Maybe part of my problem is a desire for structure and constraint, for life to be well-defined. Maybe I'm scared of what might happen when I don't know what's going to happen. The outdoors represents a surfeit of uncertainty - I guess some people are better equipped to deal with that than others.
It feels good to say no to things. What could feel better than the declining of a whole subset of human experience? There is too much choice in this world, too much opportunity, too much to achieve. The world is so full of possibilities! Just Do It! Eat Pray Love! Overshoot The Extreme! Max The Envelope and so on. But because the possibilities are endless, with them comes inevitable regret. We cannot have it all. To shrink a world full of unfulfillable opportunity down and stuff it in a single, well-insulated dwelling is such a relief.
Yes to limiting all this ludicrous desire and ambition. Boil it all down, ball it all up, roll it inside where everything's pleasant and safe and where the dominant mode of interface with the animal kingdom is robot-administered insecticide.
Read books, watch Netflix, talk with people you love, avoid people you love, have a bath, eat good food and bad food, drink mulled wine, concoct extravagant Weetbix-based smoothies, organise friends and family to come over, provide strict parameters for their conversation, play the music of Johann Sebastian Bach AND the late 90s albums of now-defunct Swedish rock band Kent. Inside, you can have it all.
Arrange your environment to fit your particular needs, give birth to children who first destroy it then change it to suit themselves, learn to live with that, wish they would go and play outside, feel frustrated by what may be their genetic tendency not to.
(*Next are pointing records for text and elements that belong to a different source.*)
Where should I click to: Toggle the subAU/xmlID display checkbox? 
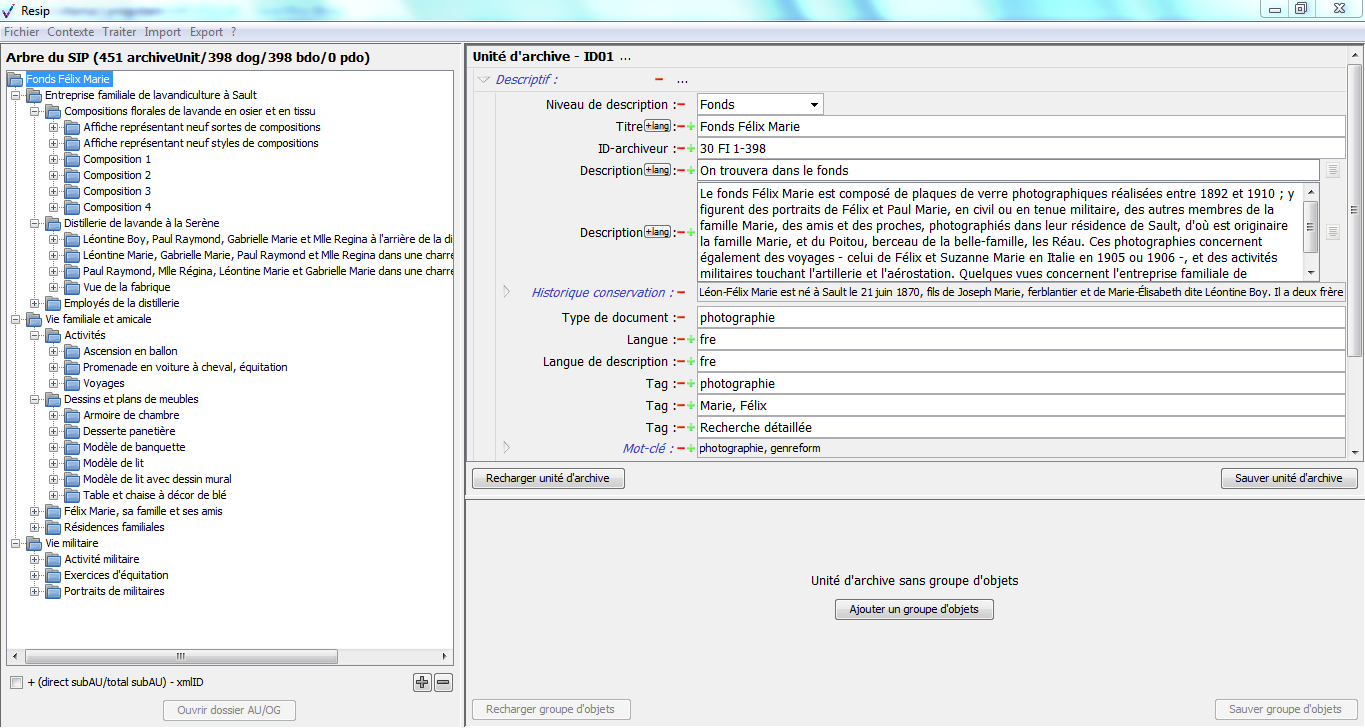point(16,683)
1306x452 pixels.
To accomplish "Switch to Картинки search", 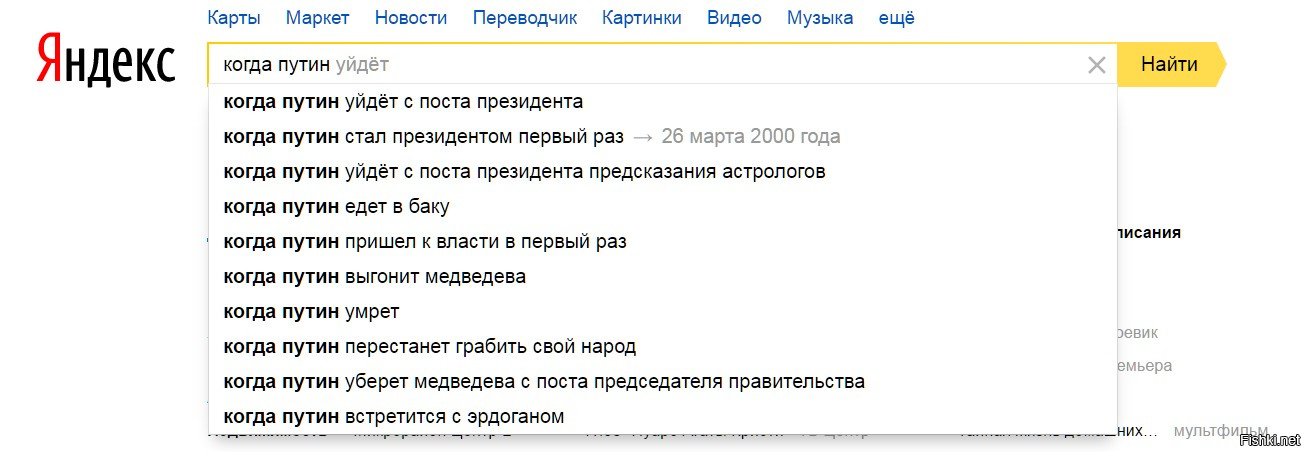I will click(642, 18).
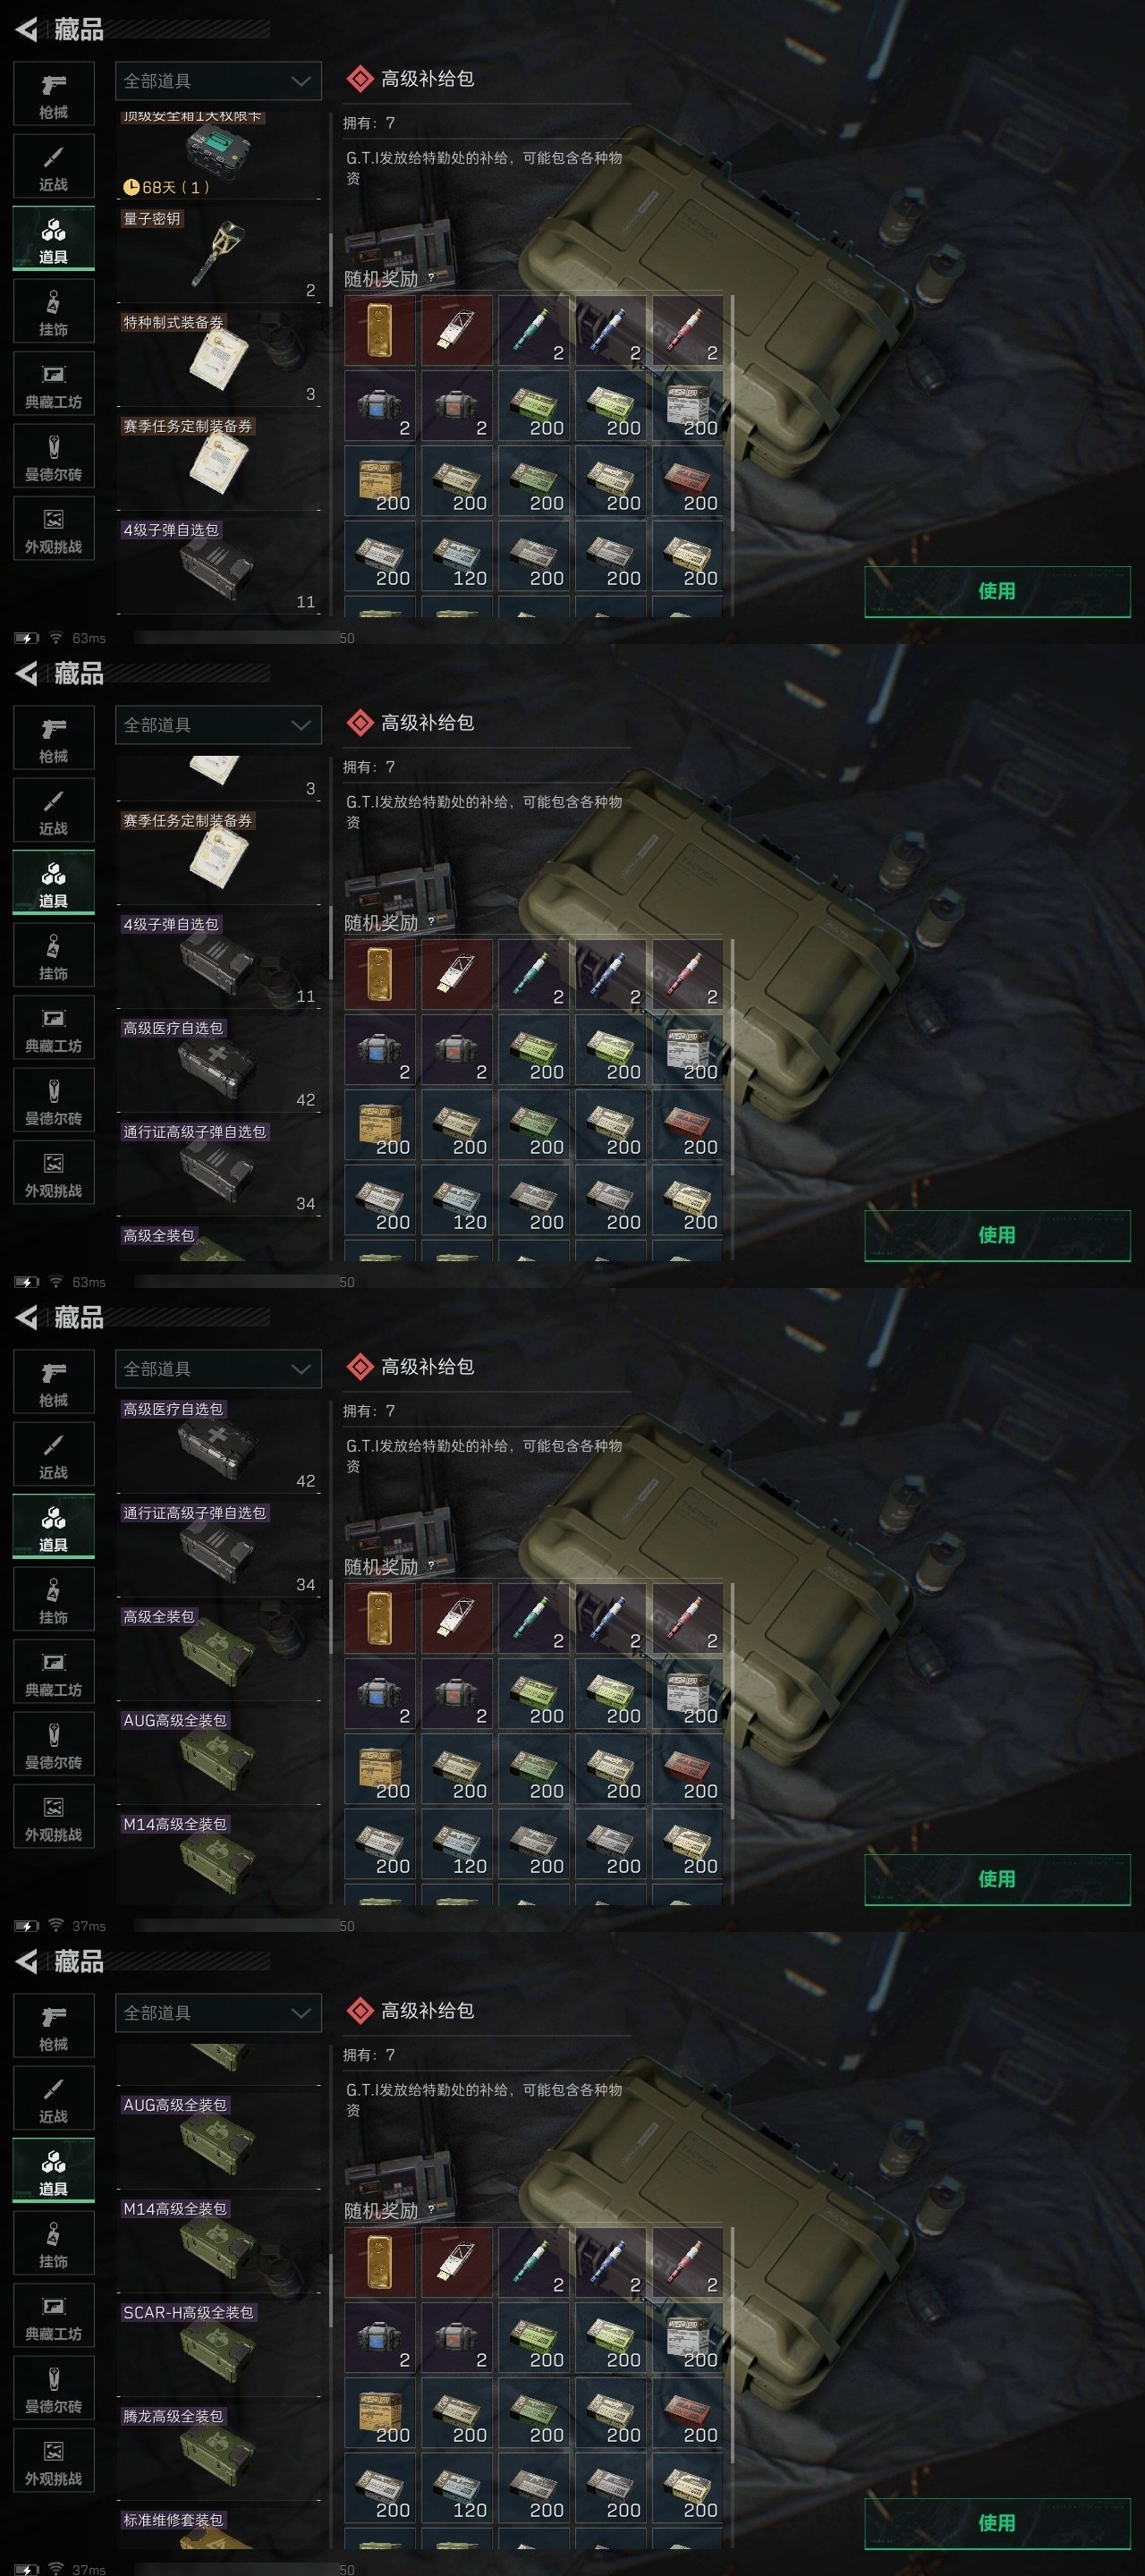Select the 量子密钥 item entry
The width and height of the screenshot is (1145, 2576).
tap(219, 253)
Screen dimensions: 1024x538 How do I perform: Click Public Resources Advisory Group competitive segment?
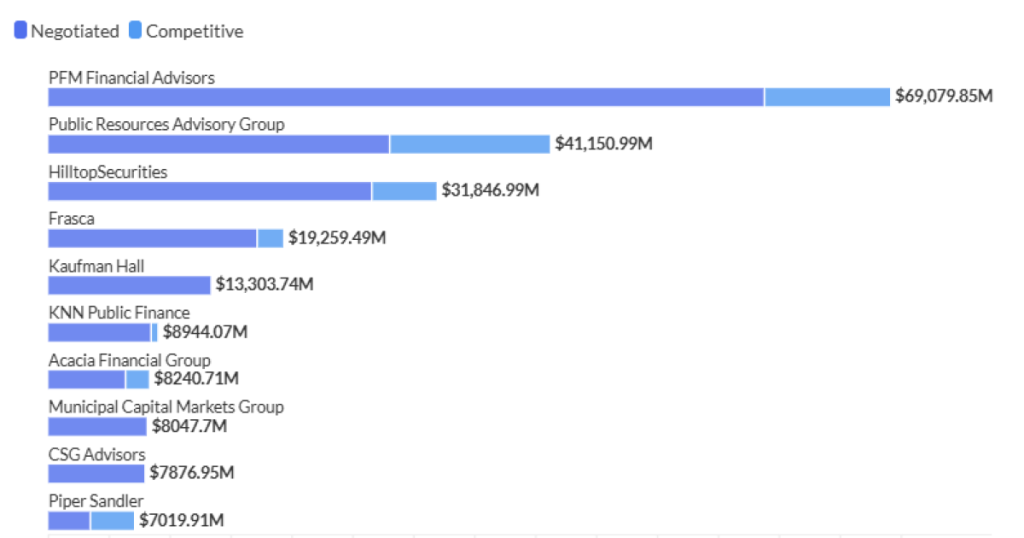click(x=470, y=144)
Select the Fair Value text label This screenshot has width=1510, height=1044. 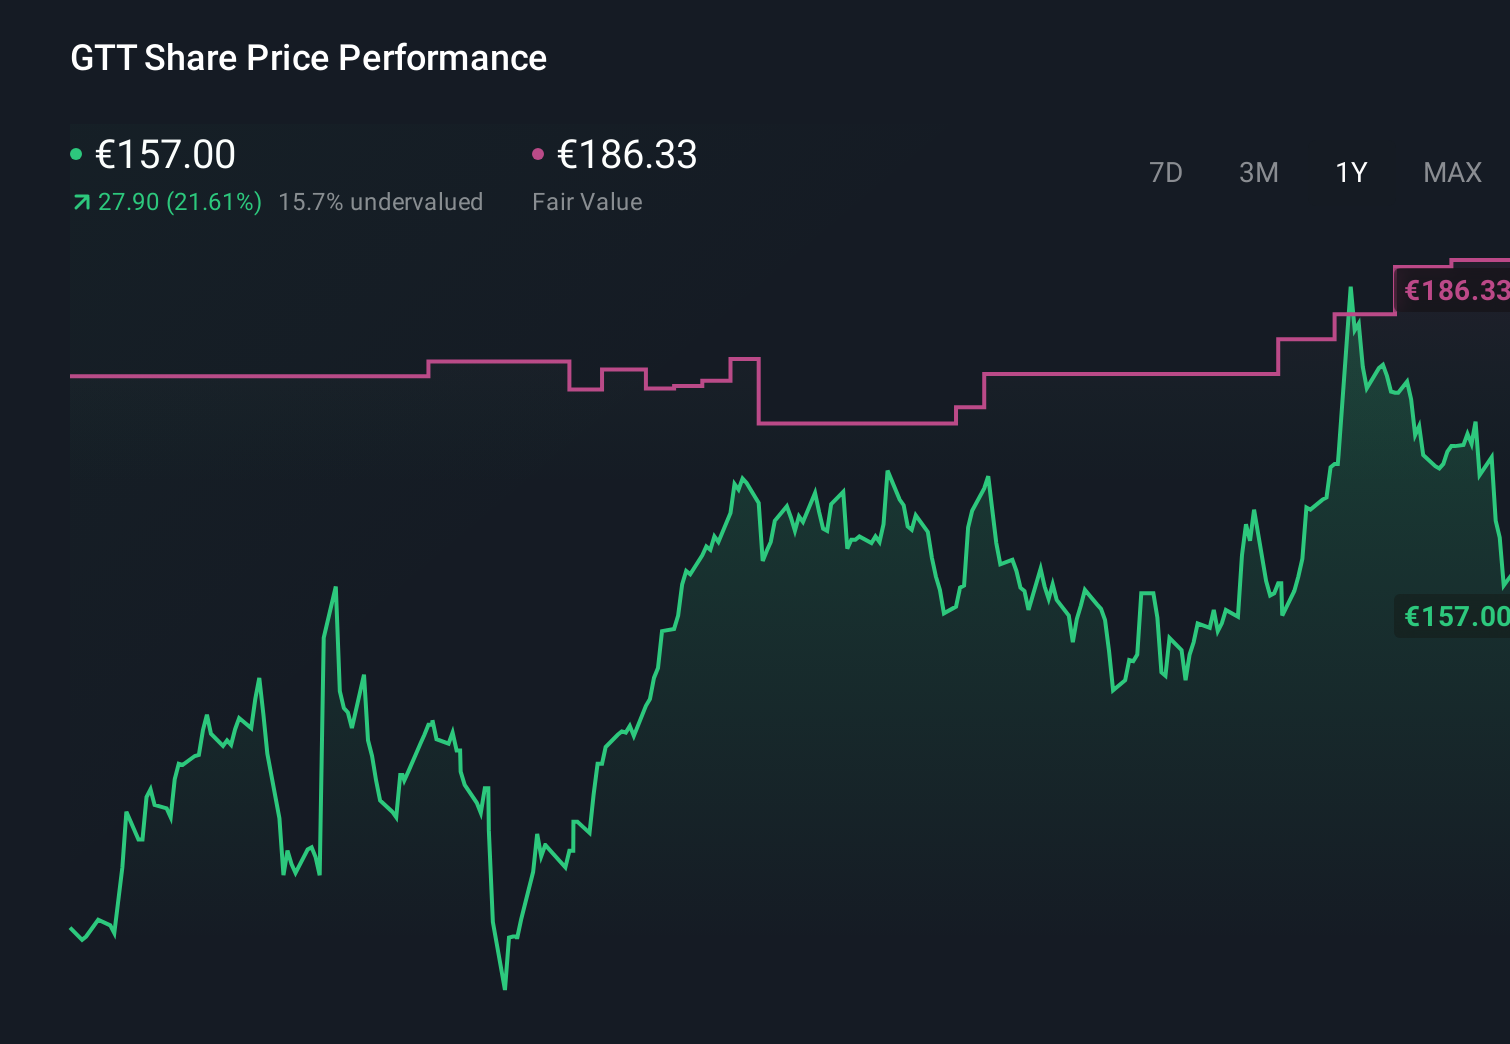588,202
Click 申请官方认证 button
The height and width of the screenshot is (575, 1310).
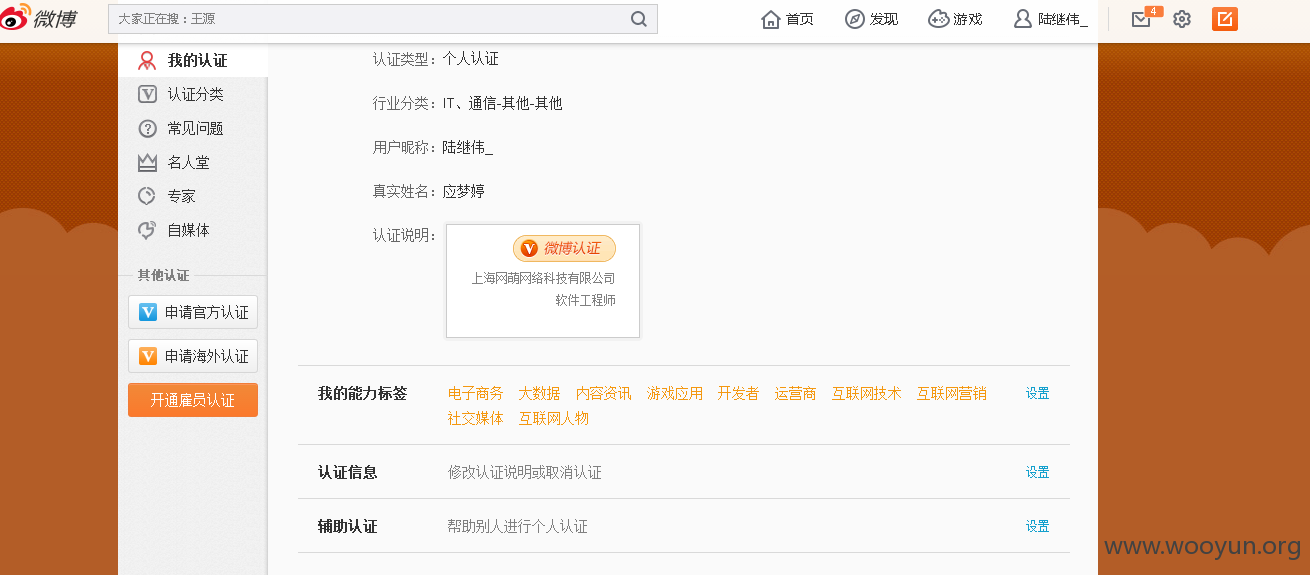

On Sunday afternoons in the 1980s, my dad and I used to drive to Mission Bay and buy very good hot chips from a caravan parked next to the beach. Those chips were so good. We would sit in the car and eat them. I remember many blue sky days but I don't remember once getting out of the car. Sometimes, after getting the chips, we would drive to the Mt Wellington go-kart track and watch the racing from the car.
Why did we never get out? Was it me? Was it him? Or was it the interaction of multiple dynamic factors, environmental and non, thrown together like a giant ocean wave, cresting then crashing on a beautiful untouched beach, seen not from the sand, not even from the dunes, but from some safe and comfortable remove - dry, sheltered, safe, temperature-controlled - preferably using binoculars.